Personal information
- Born: 5 August 1948 (age 77) St. Valentin, Austria

Sport
- Country: Austria
- Sport: Para table tennis
- Disability: Spinal cord injury
- Disability class: C3

Medal record
Para table tennis
Representing Austria
World Championships
| Silver medal – second place | 2010 Gwangju | Men's teams C3 |
| Bronze medal – third place | 2006 Montreux | Men's teams C3 |
| Bronze medal – third place | 2014 Beijing | Men's teams C3 |
World Team Championships
| Bronze medal – third place | 2017 Bratislava | Men's teams C3 |
European Championships
| Gold medal – first place | 1995 Hillerod | Men's teams C3 |
| Silver medal – second place | 2005 Jesolo | Men's teams C3 |
| Silver medal – second place | 2007 Kranjska Gora | Men's singles C3 |
| Silver medal – second place | 2009 Genoa | Men's teams C3 |
| Silver medal – second place | 2013 Lignano | Men's teams C3 |
| Silver medal – second place | 2015 Vejle | Men's teams C3 |
| Bronze medal – third place | 1997 Stockholm | Men's teams C4 |
| Bronze medal – third place | 1999 Piešťany | Men's teams C3 |
| Bronze medal – third place | 2001 Frankfurt | Men's teams C3 |
| Bronze medal – third place | 2007 Kranjska Gora | Men's teams C3 |
| Bronze medal – third place | 2011 Split | Men's teams C3 |
| Bronze medal – third place | 2017 Laško | Men's teams C3 |

= Egon Kramminger =

Austrian para table tennis player

Egon Kramminger (born 5 August 1948) is an Austrian para table tennis player. He is a four-time World medalist, 12-time European medalist and has participated at the Paralympic Games five times.

==Accident==
On 9 September 1967, Kramminger crashed his car into a high voltage mast while driving tired and was thrown twenty metres out of his car. He had compression fractures on his fifth, sixth and seventh thoracic vertebrae and spent eleven months in a hospital in Bietigheim then was moved to five different hospitals in a span of five years.
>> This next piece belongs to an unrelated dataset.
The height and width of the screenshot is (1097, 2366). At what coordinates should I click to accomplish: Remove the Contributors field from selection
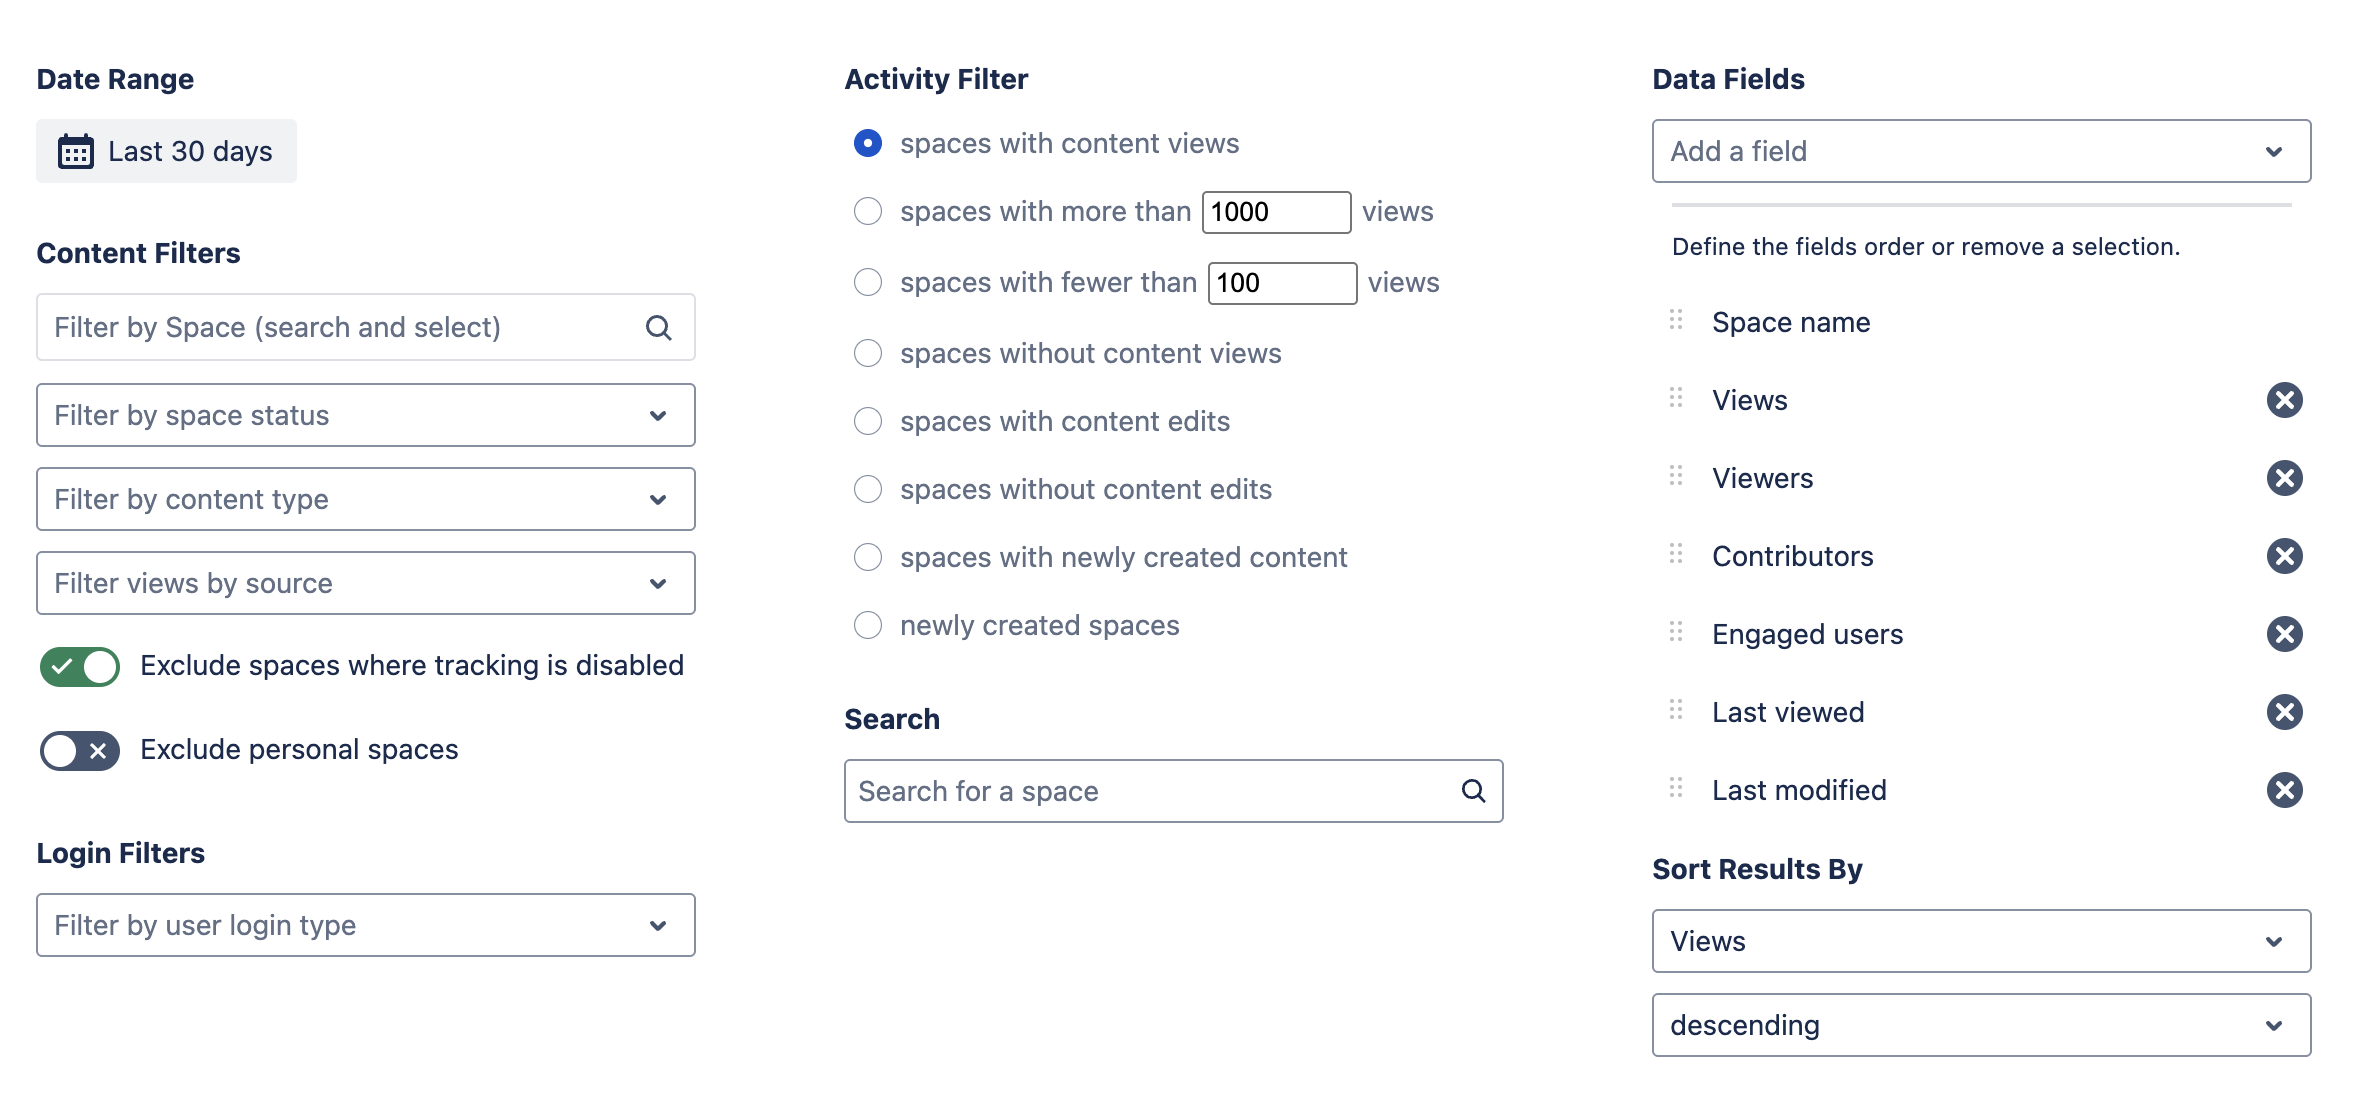(2284, 556)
When he arrived at the Vienna General Hospital, he had a decubitus on his buttocks and was transferred to a rehabilitation centre in Tübingen. In 1972, his left leg got amputated followed by his right kidney, bladder, rectum and his right leg in 1985.

In the early 1990s, Kramminger discovered table tennis and began to compete internationally in 1995 where he won his first ever title when he won the European championships in Hillerød with Peter Starl and Manfred Dollmann.